- Request
Rewrite every one of the records below with each occurrence of "GUI agent" replaced by "desktop agent", leaving everything else unchanged.
++++
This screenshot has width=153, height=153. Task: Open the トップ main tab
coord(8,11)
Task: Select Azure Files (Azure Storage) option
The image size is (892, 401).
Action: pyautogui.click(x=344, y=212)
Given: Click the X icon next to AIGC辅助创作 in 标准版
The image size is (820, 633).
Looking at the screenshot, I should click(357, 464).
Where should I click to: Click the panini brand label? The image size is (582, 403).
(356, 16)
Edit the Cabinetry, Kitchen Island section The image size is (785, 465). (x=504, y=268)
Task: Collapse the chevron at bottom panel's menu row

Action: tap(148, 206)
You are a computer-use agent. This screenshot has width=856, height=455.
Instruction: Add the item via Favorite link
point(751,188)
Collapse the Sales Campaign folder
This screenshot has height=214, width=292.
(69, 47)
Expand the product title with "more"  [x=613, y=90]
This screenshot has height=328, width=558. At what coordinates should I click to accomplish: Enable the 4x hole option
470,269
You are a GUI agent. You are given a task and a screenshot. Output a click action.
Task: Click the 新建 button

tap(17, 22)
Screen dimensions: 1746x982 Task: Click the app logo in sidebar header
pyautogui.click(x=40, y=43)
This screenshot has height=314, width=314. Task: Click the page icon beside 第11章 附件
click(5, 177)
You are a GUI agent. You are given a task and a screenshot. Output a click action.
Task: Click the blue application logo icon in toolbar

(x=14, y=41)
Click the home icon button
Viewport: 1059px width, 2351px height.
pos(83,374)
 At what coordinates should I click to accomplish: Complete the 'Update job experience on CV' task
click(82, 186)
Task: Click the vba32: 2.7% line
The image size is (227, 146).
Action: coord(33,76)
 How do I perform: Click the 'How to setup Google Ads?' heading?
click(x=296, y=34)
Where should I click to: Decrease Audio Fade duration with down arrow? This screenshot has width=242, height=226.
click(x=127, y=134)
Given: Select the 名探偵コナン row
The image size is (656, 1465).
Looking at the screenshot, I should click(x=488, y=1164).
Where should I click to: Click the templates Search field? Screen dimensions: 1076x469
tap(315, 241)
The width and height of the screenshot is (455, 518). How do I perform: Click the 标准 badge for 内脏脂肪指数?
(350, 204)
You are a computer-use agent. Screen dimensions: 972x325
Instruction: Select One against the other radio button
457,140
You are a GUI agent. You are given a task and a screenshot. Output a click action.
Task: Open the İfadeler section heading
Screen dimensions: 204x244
++++
- Task answer
This screenshot has width=153, height=153. Task: Open the トップ main tab
coord(8,11)
Task: Select Azure Files (Azure Storage) option
The image size is (892, 401).
Action: pyautogui.click(x=344, y=212)
Given: Click the X icon next to AIGC辅助创作 in 标准版
The image size is (820, 633).
Looking at the screenshot, I should click(357, 464).
Where should I click to: Click the panini brand label? The image size is (582, 403).
(356, 16)
Edit the Cabinetry, Kitchen Island section The image size is (785, 465). (x=504, y=268)
Task: Collapse the chevron at bottom panel's menu row

Action: tap(148, 206)
You are a computer-use agent. This screenshot has width=856, height=455.
Instruction: Add the item via Favorite link
point(751,188)
Collapse the Sales Campaign folder
This screenshot has height=214, width=292.
(69, 47)
Expand the product title with "more"  [x=613, y=90]
This screenshot has height=328, width=558. At what coordinates should I click to accomplish: Enable the 4x hole option
470,269
You are a desktop agent. You are given a task and a screenshot. Output a click action.
Task: Click the 新建 button

tap(17, 22)
Screen dimensions: 1746x982 Task: Click the app logo in sidebar header
pyautogui.click(x=40, y=43)
This screenshot has height=314, width=314. Task: Click the page icon beside 第11章 附件
click(5, 177)
You are a desktop agent. You are given a task and a screenshot. Output a click action.
Task: Click the blue application logo icon in toolbar

(x=14, y=41)
Click the home icon button
Viewport: 1059px width, 2351px height.
pos(83,374)
 At what coordinates should I click to accomplish: Complete the 'Update job experience on CV' task
click(82, 186)
Task: Click the vba32: 2.7% line
The image size is (227, 146).
Action: coord(33,76)
 How do I perform: Click the 'How to setup Google Ads?' heading?
click(x=296, y=34)
Where should I click to: Decrease Audio Fade duration with down arrow? This screenshot has width=242, height=226.
click(x=127, y=134)
Given: Select the 名探偵コナン row
The image size is (656, 1465).
Looking at the screenshot, I should click(x=488, y=1164).
Where should I click to: Click the templates Search field? Screen dimensions: 1076x469
tap(315, 241)
The width and height of the screenshot is (455, 518). How do I perform: Click the 标准 badge for 内脏脂肪指数?
(350, 204)
You are a computer-use agent. Screen dimensions: 972x325
Instruction: Select One against the other radio button
457,140
You are a desktop agent. You are given a task and a screenshot. Output a click action.
Task: Open the İfadeler section heading
Screen dimensions: 204x244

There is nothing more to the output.